I make my positive prediction with more confidence because the indicators are already clearly present.9 I expect to see Roman Catholic theology (and Protestant theology) moving increasingly beyond so-called Liberal Inclusivism (which teaches that Christianity only exemplifies at its highest what is true in all religions) to a true religious pluralism, which recognizes the independent and equal validity of all religions, as well as all humanistic philosophies.

Returning to Rome🔗

Often I am asked to explain the continuing attraction some Protestants feel for a return to the Roman church. My response is that I can well understand the attraction for Protestants who hold to some form of theological relativism.

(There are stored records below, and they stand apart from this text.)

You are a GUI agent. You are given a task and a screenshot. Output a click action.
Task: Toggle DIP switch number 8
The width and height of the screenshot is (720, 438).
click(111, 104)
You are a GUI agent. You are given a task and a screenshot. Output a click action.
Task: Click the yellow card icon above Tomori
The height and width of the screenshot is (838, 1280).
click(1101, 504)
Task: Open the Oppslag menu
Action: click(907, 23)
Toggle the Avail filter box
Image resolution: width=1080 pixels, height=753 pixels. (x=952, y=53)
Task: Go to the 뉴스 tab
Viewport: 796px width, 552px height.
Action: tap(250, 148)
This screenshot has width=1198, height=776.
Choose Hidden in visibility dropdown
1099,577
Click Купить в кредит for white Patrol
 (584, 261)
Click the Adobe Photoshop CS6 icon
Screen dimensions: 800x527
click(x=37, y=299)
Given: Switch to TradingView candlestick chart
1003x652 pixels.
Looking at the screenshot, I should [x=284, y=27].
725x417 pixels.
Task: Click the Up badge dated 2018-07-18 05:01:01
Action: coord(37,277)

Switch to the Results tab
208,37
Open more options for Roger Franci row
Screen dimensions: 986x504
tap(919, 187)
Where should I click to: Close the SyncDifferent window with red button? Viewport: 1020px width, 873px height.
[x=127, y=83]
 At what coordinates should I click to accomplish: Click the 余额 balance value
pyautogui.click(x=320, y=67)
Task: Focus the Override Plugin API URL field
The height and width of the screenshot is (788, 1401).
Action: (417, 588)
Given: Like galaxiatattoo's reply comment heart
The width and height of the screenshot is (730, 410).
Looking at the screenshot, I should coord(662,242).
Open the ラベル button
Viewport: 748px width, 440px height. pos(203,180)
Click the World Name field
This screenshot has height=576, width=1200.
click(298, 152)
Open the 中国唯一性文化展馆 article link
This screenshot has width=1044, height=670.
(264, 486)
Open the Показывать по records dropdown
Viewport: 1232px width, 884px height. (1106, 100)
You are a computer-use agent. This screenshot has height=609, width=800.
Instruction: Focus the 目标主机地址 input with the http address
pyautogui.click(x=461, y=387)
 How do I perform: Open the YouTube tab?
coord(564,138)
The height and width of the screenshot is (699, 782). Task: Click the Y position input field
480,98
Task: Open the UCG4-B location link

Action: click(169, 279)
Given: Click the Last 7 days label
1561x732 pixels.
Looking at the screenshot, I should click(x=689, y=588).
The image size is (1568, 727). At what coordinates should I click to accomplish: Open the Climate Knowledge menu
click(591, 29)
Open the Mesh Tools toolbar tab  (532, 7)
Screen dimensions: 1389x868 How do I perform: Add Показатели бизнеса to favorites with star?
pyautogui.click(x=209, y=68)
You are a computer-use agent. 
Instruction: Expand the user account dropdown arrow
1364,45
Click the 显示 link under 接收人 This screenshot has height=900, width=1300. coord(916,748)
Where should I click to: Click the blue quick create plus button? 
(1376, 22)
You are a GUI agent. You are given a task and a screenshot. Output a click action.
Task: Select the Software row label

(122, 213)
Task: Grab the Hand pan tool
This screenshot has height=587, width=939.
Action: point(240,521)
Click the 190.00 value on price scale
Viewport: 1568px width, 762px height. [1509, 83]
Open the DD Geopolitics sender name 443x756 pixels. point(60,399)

Why not return to the fold of that ancient and universal Mother Church whose embrace is broad enough to take in all who will submit to her authority, whatever their personal theology might be? But for those who are committed to the Lord Jesus Christ, who is revealed to us in the Scriptures, "which are given by inspiration of God to be the rule of faith and life" (Westminster Confession), any such attraction remains difficult to comprehend.

Endnotes🔗

  1. ^ George A. Lindbeck, The Future of Roman Catholic Theology (London: SPCK, 1970), p. 3.
  2. ^ In "The Impact of Vatican II: 25 Years Later," a lecture given at Mount St. Mary's College in Los Angeles on September 22, 1990.
  3. ^ Introduction to T. Mark Schoof, A Survey of Catholic Theology: 1800-1970 (New York: Paulist Newman, 1970), pp. 4-5.
  4. ^ For example, The Myth of Christian Uniqueness (Maryknoll, N.Y.: Orbis, 1987), which is co-edited by a Presbyterian (U.S.A.), John Hick, and a Roman Catholic, Paul Knitter.
  5. ^ John Macquarrie, Principles of Christian Theology (N.Y.: Scribner's, 1966), p. ix.
  6. ^ J. J. Mueller, What Are They Saying about Theological Method? (N.Y.: Paulist, 1984), p. 6.
  7. ^ Raymond E. Brown, The Critical Meaning of the Bible (New York: Paulist, 1981), pp. 16, 23, 34, 35, 37, 84. The emphasis is Brown's.
  8. ^ In The Thomist 54 (1990), p. 504.
  9. ^ Especially important are the first two volumes in the Faith Meets Faith series published by Orbis Press: The Myth of Christian Uniqueness, edited by John Hick and Paul Knitter, and Toward a Universal Theology of Religion, edited by Leonard Swidler.